You can replace potato with cauliflower, paneer, soya chunks and other vegetables. Or for a variation, try it with vegetable kofta. I’m sure it would be great. The color of this curry is not red, as the chili powder I use doesn’t give dark red color. Try using kashmiri red chili powder.
This curry is very thick and can enjoyed very well with roti, naan or phulka. We served it with roti, cucumber salad and pomegranate raita. Do try this recipe and let me know your feedback. Some of the other curry recipes which you can try this Purattasi month are Chettinadu Saiva Meen Kuzhambu, Spicy Paneer Gravy, Mushroom Tikka Masala, Goan Potato Curry & Pattani Salna.
- 250 gms medium sized potatoes (par-boiled & diced into cubes)
- ½ cup yogurt / curd
- ¼ tsp turmeric powder
- ½ tsp red chili powder
- ½ tbsp ginger-garlic paste
- 1 tsp cinnamon powder
- ½ tsp cardamom powder
- 1 bay leaf
- 2 tsp fennel seeds / saunf
- asofeotida / hing - a pinch
- 1 tsp dry ginger powder / sonth
- ½ tsp garam masala
- 4 tbsp mustard oil
- 1 tbsp ghee / clarified butter
- 2 cup water
- salt to taste
- Mix all the ingredients mentioned under"To Marinate" in a bowl and add boiled potato cubes. Marinate potatoes well and close it. Keep aside for 1 hour. Take a non stick pan or kadai. Add mustard oil and ghee. For tempering, add bay leaf and fennel seeds. Add asofeotida.
- Add marinated potato cubes and stir well. Close it and cook for 15 mins on low-medium flame.
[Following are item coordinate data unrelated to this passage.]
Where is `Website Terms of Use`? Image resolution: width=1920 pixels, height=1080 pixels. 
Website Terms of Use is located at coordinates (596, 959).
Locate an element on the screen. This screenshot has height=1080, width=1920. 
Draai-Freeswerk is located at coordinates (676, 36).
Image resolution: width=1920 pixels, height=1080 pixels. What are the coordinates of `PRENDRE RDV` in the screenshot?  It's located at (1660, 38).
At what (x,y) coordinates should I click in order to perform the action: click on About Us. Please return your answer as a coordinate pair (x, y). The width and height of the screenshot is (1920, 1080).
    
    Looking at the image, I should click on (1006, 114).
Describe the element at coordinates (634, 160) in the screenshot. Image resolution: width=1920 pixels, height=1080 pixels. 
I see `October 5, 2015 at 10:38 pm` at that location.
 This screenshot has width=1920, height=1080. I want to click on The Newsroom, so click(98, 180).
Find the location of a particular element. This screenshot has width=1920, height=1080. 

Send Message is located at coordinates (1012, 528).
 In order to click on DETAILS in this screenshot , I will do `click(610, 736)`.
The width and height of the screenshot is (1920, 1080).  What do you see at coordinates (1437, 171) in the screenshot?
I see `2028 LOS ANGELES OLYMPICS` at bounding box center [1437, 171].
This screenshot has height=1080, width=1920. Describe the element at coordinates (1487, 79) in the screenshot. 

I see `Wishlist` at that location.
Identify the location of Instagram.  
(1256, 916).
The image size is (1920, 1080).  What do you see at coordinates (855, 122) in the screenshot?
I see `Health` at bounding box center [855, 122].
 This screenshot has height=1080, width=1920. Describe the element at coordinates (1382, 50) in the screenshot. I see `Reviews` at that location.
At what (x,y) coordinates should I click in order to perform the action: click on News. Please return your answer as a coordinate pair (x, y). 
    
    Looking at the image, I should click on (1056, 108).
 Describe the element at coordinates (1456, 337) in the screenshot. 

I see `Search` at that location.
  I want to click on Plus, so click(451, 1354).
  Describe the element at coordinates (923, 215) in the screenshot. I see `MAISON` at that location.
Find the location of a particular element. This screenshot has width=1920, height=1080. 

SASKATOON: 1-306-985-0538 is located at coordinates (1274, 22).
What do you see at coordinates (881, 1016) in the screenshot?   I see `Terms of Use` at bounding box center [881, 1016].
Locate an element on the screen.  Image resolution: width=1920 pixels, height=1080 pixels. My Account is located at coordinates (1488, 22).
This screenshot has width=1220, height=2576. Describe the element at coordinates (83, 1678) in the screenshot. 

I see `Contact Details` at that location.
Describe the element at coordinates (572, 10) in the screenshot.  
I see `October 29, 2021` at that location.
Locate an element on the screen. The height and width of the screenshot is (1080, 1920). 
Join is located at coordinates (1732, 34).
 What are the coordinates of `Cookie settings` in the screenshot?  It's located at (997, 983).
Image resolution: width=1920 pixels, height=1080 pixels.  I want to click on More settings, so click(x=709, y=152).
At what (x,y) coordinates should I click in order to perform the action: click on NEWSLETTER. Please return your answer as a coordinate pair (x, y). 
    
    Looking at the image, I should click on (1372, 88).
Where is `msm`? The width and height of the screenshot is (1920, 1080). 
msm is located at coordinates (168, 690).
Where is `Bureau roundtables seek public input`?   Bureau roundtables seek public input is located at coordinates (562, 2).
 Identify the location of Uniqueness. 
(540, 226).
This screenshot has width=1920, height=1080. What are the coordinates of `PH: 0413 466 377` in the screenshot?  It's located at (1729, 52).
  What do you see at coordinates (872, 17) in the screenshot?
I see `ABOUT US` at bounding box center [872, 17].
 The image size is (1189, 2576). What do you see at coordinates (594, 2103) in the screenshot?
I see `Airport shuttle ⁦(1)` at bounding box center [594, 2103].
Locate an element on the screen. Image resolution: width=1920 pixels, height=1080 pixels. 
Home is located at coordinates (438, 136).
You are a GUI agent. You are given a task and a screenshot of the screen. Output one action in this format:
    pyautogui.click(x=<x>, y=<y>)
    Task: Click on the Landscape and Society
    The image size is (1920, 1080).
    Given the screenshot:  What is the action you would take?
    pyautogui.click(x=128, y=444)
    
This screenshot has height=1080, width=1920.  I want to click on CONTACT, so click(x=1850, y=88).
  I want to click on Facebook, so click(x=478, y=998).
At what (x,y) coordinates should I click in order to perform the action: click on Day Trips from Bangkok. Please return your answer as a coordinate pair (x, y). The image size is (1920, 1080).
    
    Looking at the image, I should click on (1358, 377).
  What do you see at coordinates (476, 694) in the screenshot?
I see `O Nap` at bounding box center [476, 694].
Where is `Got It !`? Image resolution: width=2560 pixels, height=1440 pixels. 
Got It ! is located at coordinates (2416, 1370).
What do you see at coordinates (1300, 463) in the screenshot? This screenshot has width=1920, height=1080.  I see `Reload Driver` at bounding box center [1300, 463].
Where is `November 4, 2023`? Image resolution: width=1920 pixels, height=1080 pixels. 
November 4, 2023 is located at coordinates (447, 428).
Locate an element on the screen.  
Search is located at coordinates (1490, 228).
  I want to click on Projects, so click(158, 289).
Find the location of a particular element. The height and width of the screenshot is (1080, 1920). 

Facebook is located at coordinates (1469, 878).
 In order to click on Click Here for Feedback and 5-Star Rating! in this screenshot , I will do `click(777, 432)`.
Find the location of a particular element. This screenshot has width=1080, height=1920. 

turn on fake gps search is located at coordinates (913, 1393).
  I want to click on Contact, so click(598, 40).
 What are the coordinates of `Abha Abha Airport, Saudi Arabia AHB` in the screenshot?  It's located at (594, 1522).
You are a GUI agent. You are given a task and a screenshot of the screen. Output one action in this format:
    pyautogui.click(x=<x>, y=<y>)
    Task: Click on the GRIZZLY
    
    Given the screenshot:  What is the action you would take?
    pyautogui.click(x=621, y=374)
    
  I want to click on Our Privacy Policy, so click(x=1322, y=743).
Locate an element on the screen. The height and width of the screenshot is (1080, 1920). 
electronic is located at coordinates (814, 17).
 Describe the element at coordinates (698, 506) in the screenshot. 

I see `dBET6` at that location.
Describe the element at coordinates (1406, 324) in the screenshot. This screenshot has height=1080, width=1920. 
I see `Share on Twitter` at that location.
- Add sonth, garam masala and 1 cup water. Stir well everything and add salt to taste. Cook it covered for another 30 mins. Now, adjust the salt and spice. Add another 1 cup water and cook it covered for 15 mins. Garnish with chopped coriander or mint leaves. Serve hot with roti or any indian flat bread variety.